**GIVEN REQUEST**
Reproduce every line of the entries below without any changes, but leave the pictures out of your output.

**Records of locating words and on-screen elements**

%%

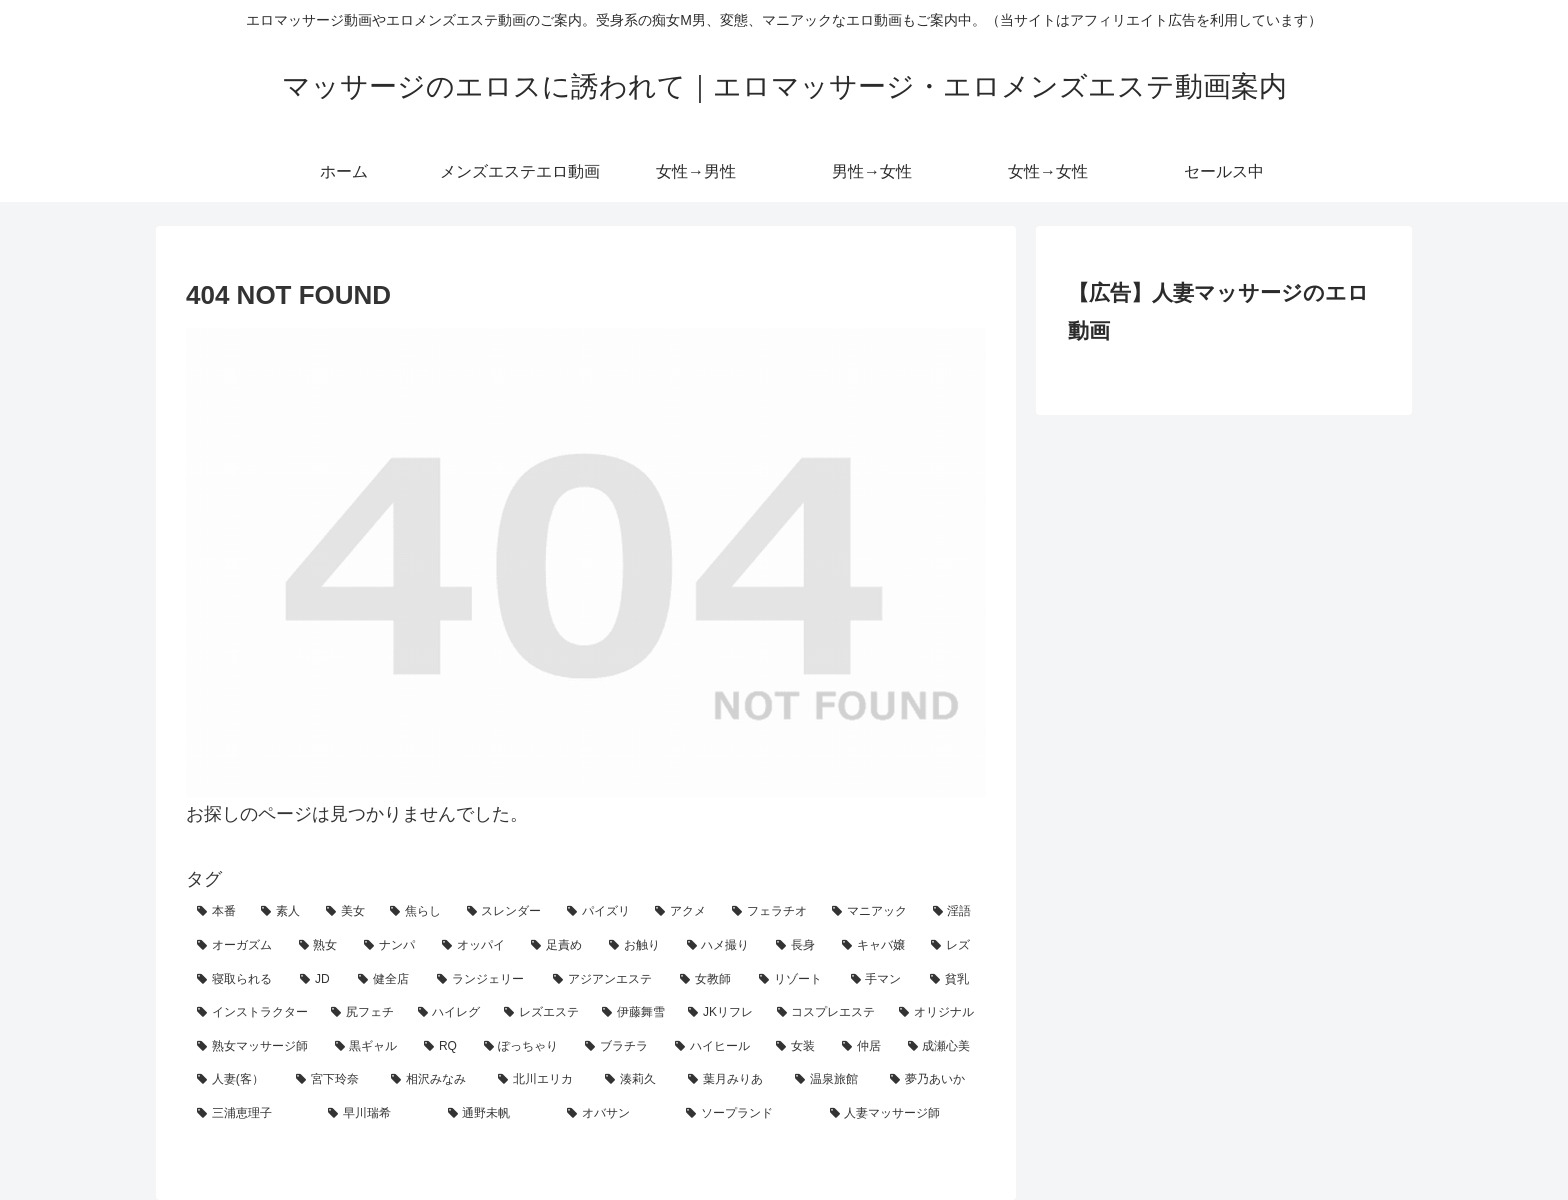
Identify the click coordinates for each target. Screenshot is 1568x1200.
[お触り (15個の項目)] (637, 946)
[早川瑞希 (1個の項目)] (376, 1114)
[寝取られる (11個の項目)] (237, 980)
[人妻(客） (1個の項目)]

%%

**TASK ANSWER**
Identify the click coordinates for each target. Screenshot is 1568x1200.
[お触り (15個の項目)] (637, 946)
[早川瑞希 (1個の項目)] (376, 1114)
[寝取られる (11個の項目)] (237, 980)
[人妻(客） (1個の項目)]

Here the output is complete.